Assignment =>
The entire listing below is to be written out exactly, minus the pictures.

Record excerpts =>
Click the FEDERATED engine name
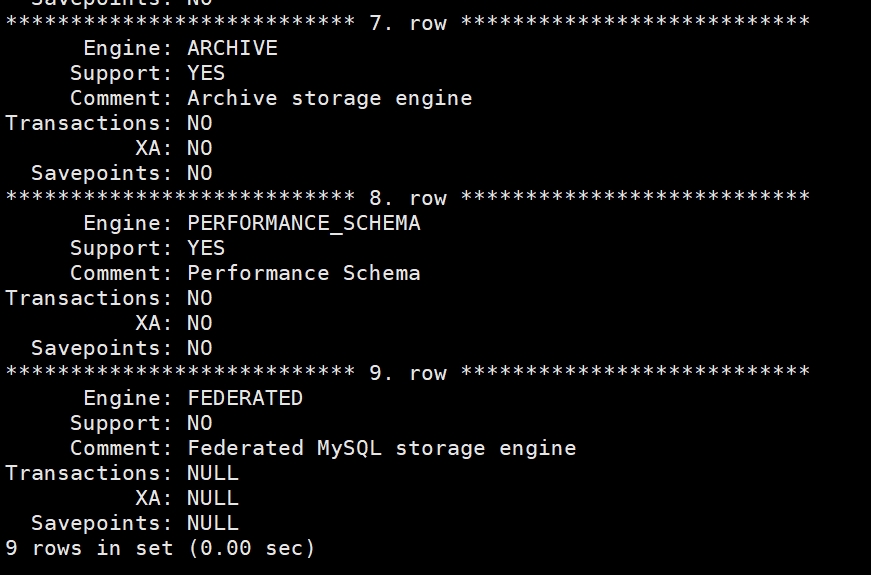click(245, 398)
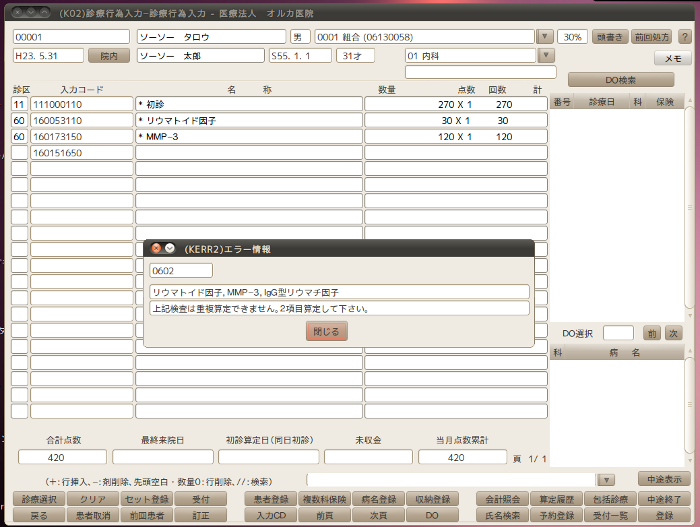Click the input code field containing 160151650
This screenshot has width=700, height=527.
(81, 153)
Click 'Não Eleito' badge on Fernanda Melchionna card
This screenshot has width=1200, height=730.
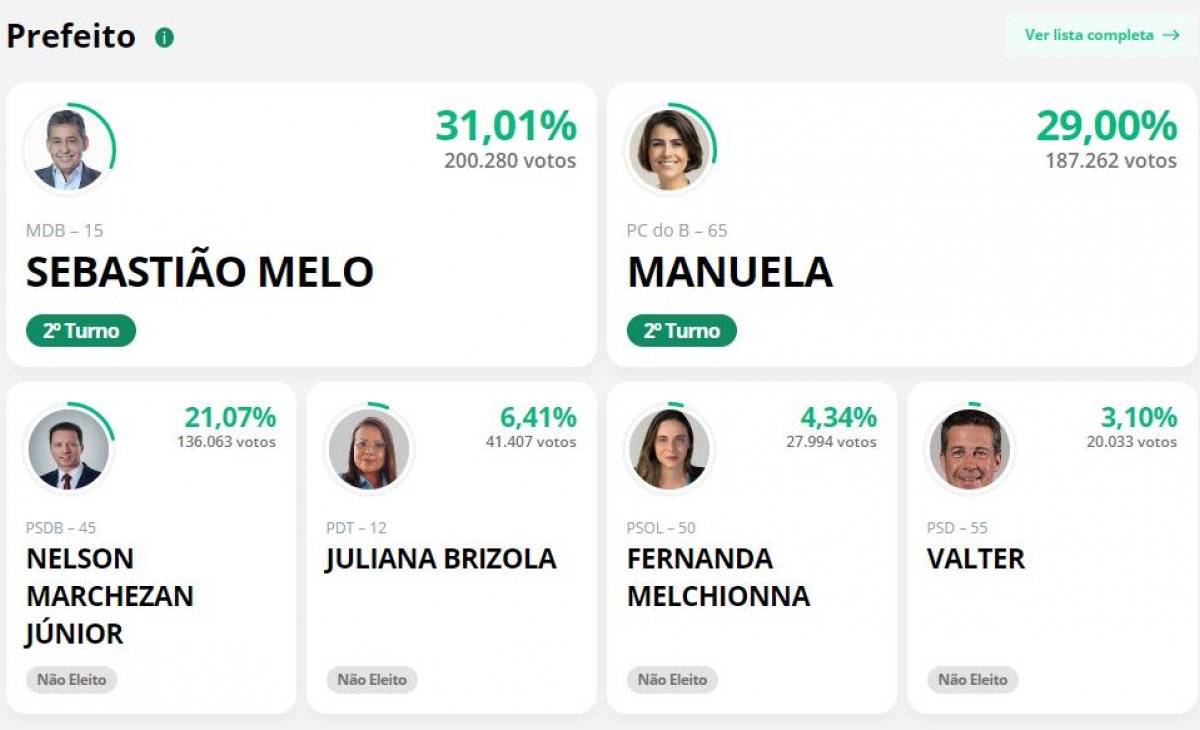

Written answer =>
Click the FEDERATED engine name
click(245, 398)
Click the input code field containing 160151650
This screenshot has width=700, height=527.
(81, 153)
Click 'Não Eleito' badge on Fernanda Melchionna card
This screenshot has width=1200, height=730.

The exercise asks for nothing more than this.